Murtiningsih

Guru Pembimbing di SMK N 2 Magelang...

Selengkapnya
Navigasi Web
Terima Kasih Para Pejuang Perintis Profesi Bimbingan Konseling Saya Berhutang Padamu

Terima Kasih Para Pejuang Perintis Profesi Bimbingan Konseling Saya Berhutang Padamu

"Pesan amanah semoga kita semua, penerus cita-cita yang terkandung di balik kelahiran Ikatan Petugas Bimbingan Indonesia (IPBI), bisa ikut membuat sejarah, suatu proses berkelanjutan, dengan tetap setia pada/dan berbuat sesuatu selaras dengan cita-cita itu "semangat dan nilai-nilai 1975": Niat Profesi, tujuan profesi, cara profesional. Itulah kesetiaan profesi. Profesi kita. Profesi pelayanan bantuan, pengembangan, dan pemberdayaan insan: Profesi Bimbingan dan Konseling" (Munandir dalam Adi Atmoko, 2016).
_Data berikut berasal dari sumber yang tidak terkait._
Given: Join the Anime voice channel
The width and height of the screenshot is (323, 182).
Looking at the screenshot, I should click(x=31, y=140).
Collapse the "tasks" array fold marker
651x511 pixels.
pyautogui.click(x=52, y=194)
Penggalan pesan di atas merupakan harapan dari salah satu perintis dan pejuang profesi Bimbingan dan Konseling sekaligus guru besar IKIP Malang, yakni Bapak Munandir. Pria yang lahir di Bojonegoro tahun 1931 ini dikenal juga sebagai Bapak Bimbingan dan Konseling karena perjuangannya meletakkan dasar-dasar profesi Bimbingan dan Konseling di Indonesia sehingga diakui sejajar dengan profesi guru mata pelajaran di sistem persekolahan. Pesan di atas tidak hanya sekadar harapan tetapi juga untuk memastikan bahwa para perintis yang lain untuk terus berjuang, tidak boleh menyerah atas dinamika perkembangan Bimbingan dan Konseling untuk membantu siswa dalam perkembangan dan perberdayaannya. Perjuangan tidak boleh berhenti walau masyarakat dan pemerintah telah mengakuinya sebagai salah satu profesi yang mendapat penghargaan sama dengan profesi lainnya.
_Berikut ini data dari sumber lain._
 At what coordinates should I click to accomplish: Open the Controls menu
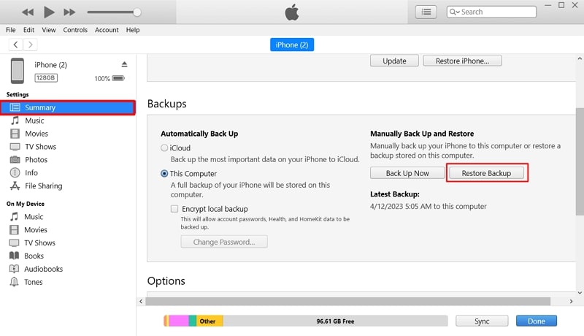click(75, 30)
Pengakuan atas guru Bimbingan dan Konseling sebagai profesi membutuhkan perjalanan yang panjang. Bagi guru Bimbingan dan Konseling yang lahir pada tahun 70-an atau sebelumnya, pasti merasakan perbedaan praktik-praktik Bimbingan Konseling pada saat generasi tersebut mengenal guru Bimbingan dan Konseling di bangku Sekolah Menengah Pertama maupun di bangku Sekolah Menengah Atas/Kejuruan. Mungkin seperti bumi dan langit antara praktik Bimbingan dan Konseling saat itu dengan praktik saat ini, walaupun disadari bahwa praktik saat ini masih membutuhkan perbaikan-perbaikan menuju level yang ideal. Dengan berbagai faktor kelemahan secara internal maupun eksternal menyebabkan opini yang kurang menguntungkan bagi profesi guru Bimbingan dan Konseling saat itu. Sisa-sisa "hukuman" atas praktik Bimbingan dan Konseling pada masa lalu tersebut, kadang masih dirasakan oleh profesi Guru Bimbingan Konseling, seperti sosok guru yang menakutkan bagi siswa, identik hanya berurusan dengan anak nakal, guru tidak banyak pekerjaan, guru yang keberadaannya tidak dianggap, dan penilaian lain yang menyudutkan para Guru Bimbingan Konseling di sekolah.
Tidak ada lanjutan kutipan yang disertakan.